The Endless, lumineuse production lovecraftienne moderne réalisée par un duo ; deux fois plus de main mise sur un film indépendant. Pour qui a vu Monsters, le roi du cinéma indie, l’ambiance de tournage qui suinte est frappante de ressemblance. Les deux réalisateurs sont aussi acteurs, leurs personnages portent leur vrai prénom et ils adoptent plusieurs casquettes – Moorhead se retrouve directeur de la photographie et concepteur d’effets visuels. Ah oui, producteur aussi, tant qu’à faire.

Je confirme, ce n’est pas un panneau de signalisation.

[Spoilers] Lovecraft se tient dans le ciel comme le démiurge irrévocable de la vocation de Benson et Moorhead, peut-être lui-même le monstre invisible scellant leur destin fictif et sur lequel les protagonistes jettent un regard aveugle depuis le sol. Les créateurs mettent l’auteur adoré en en-tête et le citent, comme timides de réutiliser ses ficelles, des décennies après sa mort, dans une œuvre qui le fait renaître sans tout à fait le respecter.

La malédiction silencieuse est fantastique qui s’abat sur les personnages et leur cercle fraternel hermétique. C’est un onirisme négatif qui met presque en poésie l’horrifique, celui qui s’attire tous les superlatifs mais jamais l’honneur de l’image, parce qu’il est garanti par la bulle magnifique des deux frères.

C’est curieux, au septième art, cette suggestion outrageuse s’ignorant elle-même, mais c’est aussi toute la moelle indie que cultivent les réals. Car, après tout, c’est le budget qui les condamnait à cette naïveté telle qu’elle transpire de l’écran comme si l’on regardait une première œuvre. Voilà qui est tout à porter au crédit du duo, même s’il est éclairé de manière trop évidente à symboliser un destin gris ne cachant pas ses inspirations.

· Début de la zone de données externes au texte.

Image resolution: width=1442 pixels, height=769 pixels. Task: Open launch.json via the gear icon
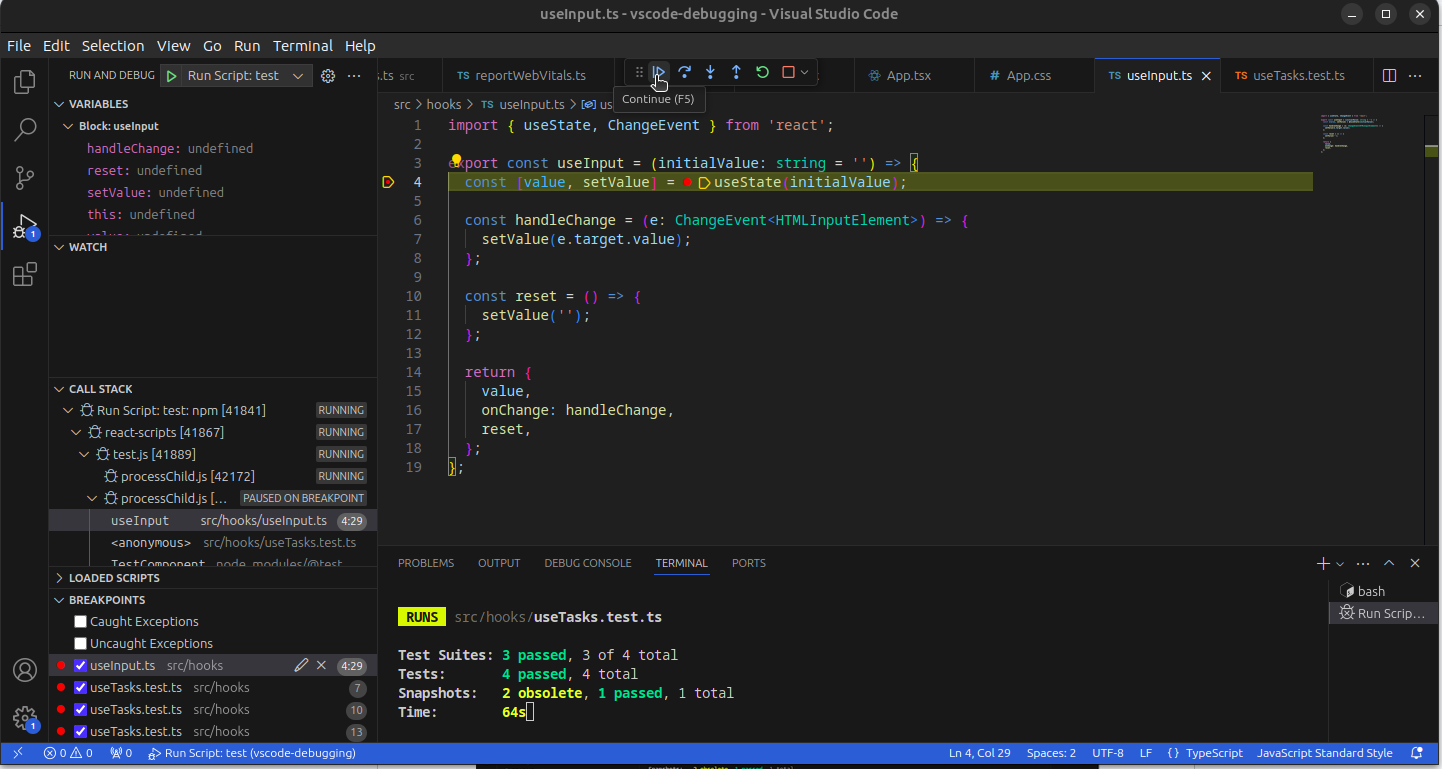(327, 76)
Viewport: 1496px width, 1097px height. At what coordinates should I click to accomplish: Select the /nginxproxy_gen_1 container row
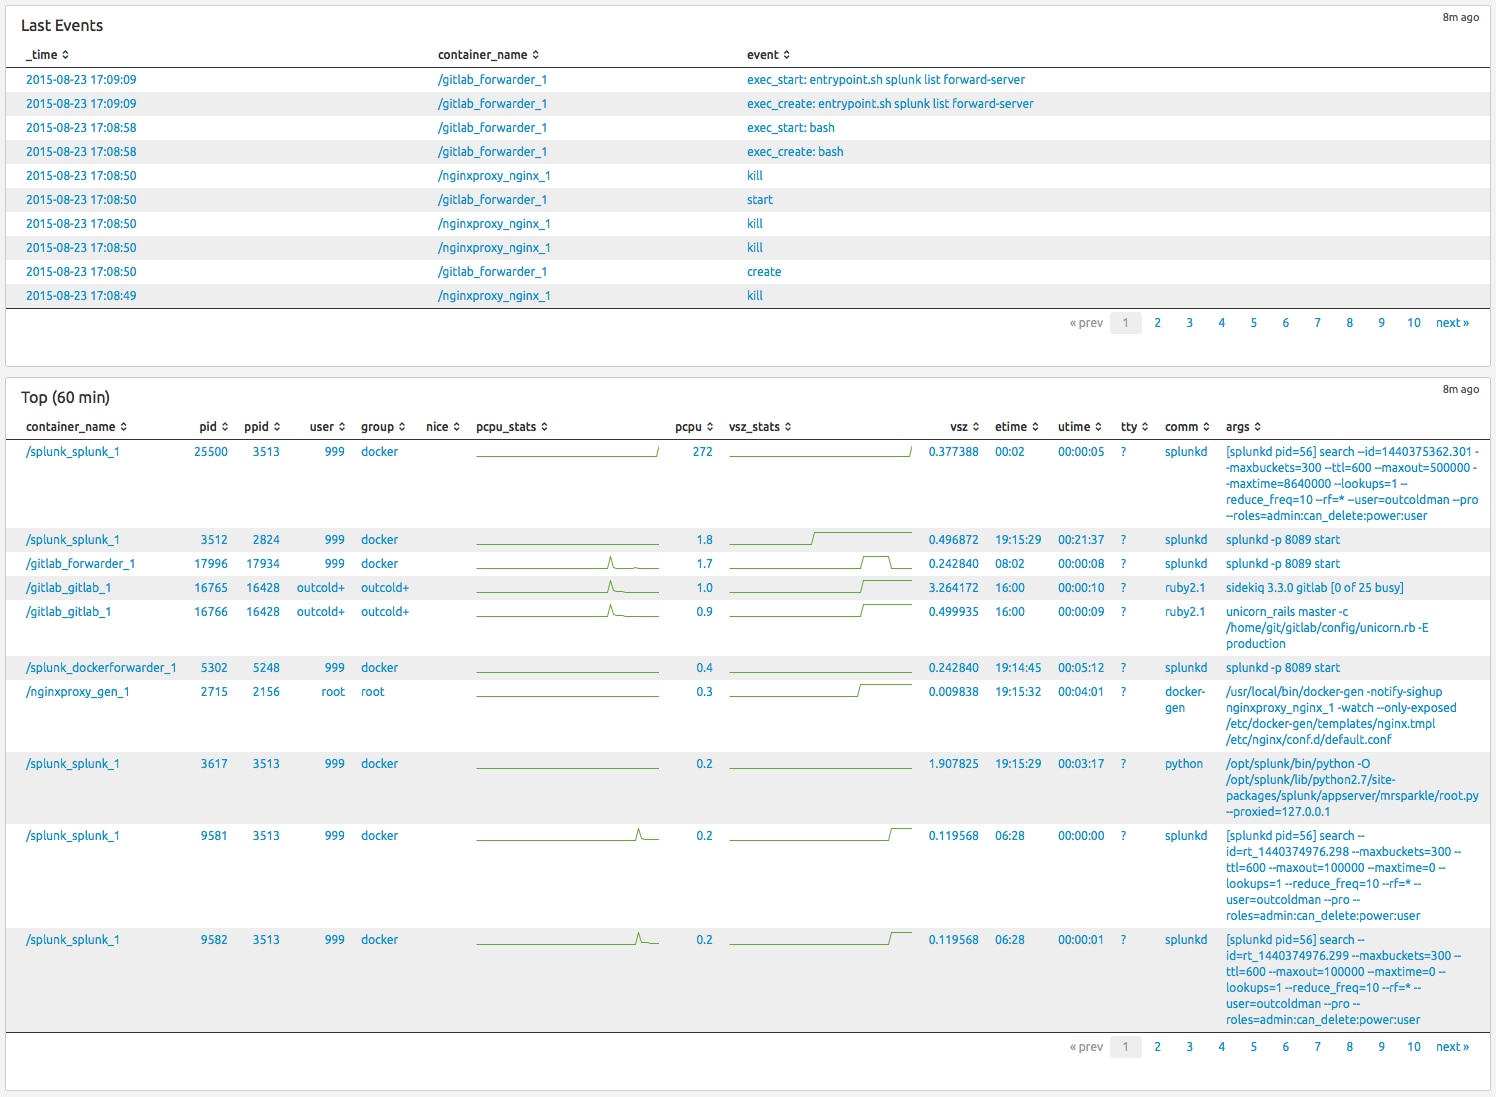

Cependant, parfois la candeur dépasse de la technique sur le texte : même dans les grandes lignes, heureusement que la vie des deux frères est bien cernée, sinon elle se noierait sous l’écrasante absence de son environnement. Le propos de l’histoire est toujours évident, jamais caché, et ce serait un détail si ça n’allait pas de paire avec le flop du scepticisme assené à la face du Cthulhu sylvestre par le personnage de Benson – il faut toujours un esprit pragmatique pour attacher le spectateur à l’incommensurable, et celui-ci tombe à plat.

Moorhead sauve la face – toutes les faces –, effaçant même le confrère qui aurait un mot à me dire s’il me lisait. Désolé, Benson, mais Moorhead a créé l’image, il s’est mis dedans, et il a insufflé à The Endless une force à laquelle personne n’aurait pu avoir de répondant.

La résolution du scénario n’en est pas vraiment une puisqu’il n’y a rien à savoir qui ne soit finalement toujours devant nos yeux, mais on va aisément au-delà du sens : pile poil entre Le Dôme et Le Radeau de King (mais si, c’est une nouvelle qu’on a vue adaptée dans Creepshow 2), on n’a pas l’impression de trouver seulement la raison d’être du film, mais son essence toute supradimensionnelle – vous vouliez faire du Lovecraft en substance, vous y êtes arrivés.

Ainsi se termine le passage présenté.